• _TEXT SHOWN_:
BEGIN

[Python-Dev] sgmllib Comments

Mon Jun 12 06:01:23 CEST 2006

Fred L. Drake, Jr. wrote:
> On Sunday 11 June 2006 16:26, Sam Ruby wrote:
> > Planet is a feed aggregator written in Python. It depends heavily on
> > SGMLLib. A recent bug report turned out to be a deficiency in sgmllib,
> > and I've submitted a test case and a patch[1] (use or discard the patch,
> > it is the test that I care about).
>> And it's a nice aggregator to use, indeed!
>> > While looking around, a few things surfaced. For starters, it would
> > seem that the version of sgmllib in SVN HEAD will selectively unescape
> > certain character references that might appear in an attribute. I say
> > selectively, as:
> >
> > * it will unescape &amp;
> > * it won't unescape &copy;
> > * it will unescape &#38;
> > * it won't unescape &#x26;
> > * it will unescape &#146;
> > * it won't unescape &#8217;
>> And just why would you use sgmllib to handle RSS or ATOM feeds? Neither is 
> defined in terms of SGML. The sgmllib documentation also notes that it isn't 
> really a fully general SGML parser (it isn't), but that it exists primarily 
> as a foundation for htmllib.

The feed itself is read first with SAX (then with a fallback using 
sgmllib if the feed is not well formed, but that's beside the point). 
Then the embedded HTML portions are then processed with subclasses of 
sgmllib.
> > There are a number of issues here. While not unescaping anything is
> > suboptimal, at least the recipient is aware of exactly which characters
> > have been unescaped (i.e., none of them). The proposed solution makes
> > it impossible for the recipient to know which characters are unescaped,
> > and which are original. (Note: feeds often contain such abominations as
> > &amp;copy; which the new code will treat indistinguishably from &copy;)
>> My suspicion is that the "right" thing to do at the sgmllib level is to 
> categorize the markup and call a method depending on what the entity 
> reference is, and let that handle whatever it is. For SGML, that means we 
> have things like &name; (entity references), &#123; (character references), 
> and that's it. &#x123; isn't legal SGML under any circumstance; 
> the "&#x<number>;" syntax was introduced with XML.

END

• _REQUIREMENT 1_:
Quote the stretch of the sgmllib mailing-list post from "Mon Jun 12 06:01:23" through "to use, indeed!".
• _REQUIREMENT 2_:
Pick up the mailing-list post about sgmllib and character references where it stops, and carry it on.

Stored records:
BEGIN

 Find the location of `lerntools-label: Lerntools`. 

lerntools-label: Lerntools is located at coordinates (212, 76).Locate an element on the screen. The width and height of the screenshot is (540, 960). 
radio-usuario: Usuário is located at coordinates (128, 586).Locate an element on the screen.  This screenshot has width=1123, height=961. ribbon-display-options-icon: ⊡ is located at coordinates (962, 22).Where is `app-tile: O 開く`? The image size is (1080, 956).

END

• _TASK ANSWER 1_:
Mon Jun 12 06:01:23 CEST 2006

Fred L. Drake, Jr. wrote:
> On Sunday 11 June 2006 16:26, Sam Ruby wrote:
> > Planet is a feed aggregator written in Python. It depends heavily on
> > SGMLLib. A recent bug report turned out to be a deficiency in sgmllib,
> > and I've submitted a test case and a patch[1] (use or discard the patch,
> > it is the test that I care about).
>> And it's a nice aggregator to use, indeed!

• _TASK ANSWER 2_:
... but it effectively is valid HTML. And as you point out below 
sgmllib's raison d’être is to support htmllib.
> > Additionally, there is a unicode issue here - one that is shared by
> > handle_charref, but at least that method is overrideable. If unescaping
> > remains, do it for hex character references and for values greather than
> > 8-bits, i.e., use unichr instead of chr if the value is greater than 127.
>> For SGML, it's worse than that, since the document character set is defined in 
> the SGML declaration, which is a far hairier beast than an XML 
> declaration. :-)

understood
> It really sounds like sgmllib is the wrong foundation for this. While the 
> module has some questionable behaviors, none of them are signifcant in the 
> context it's intended context (support for htmllib). Now, I understand that 
> RSS has historical issues, with HTML-as-practiced getting embedded as payload 
> data with various flavors of escaping applied, and I'm not an expert in the 
> details of that. Have you looked at HTMLParser as an alternate to sgmllib? 
> It has better support for XHTML constructs.

HTMLParser is less forgiving, and generally less suitable for consuming 
HTML as practiced.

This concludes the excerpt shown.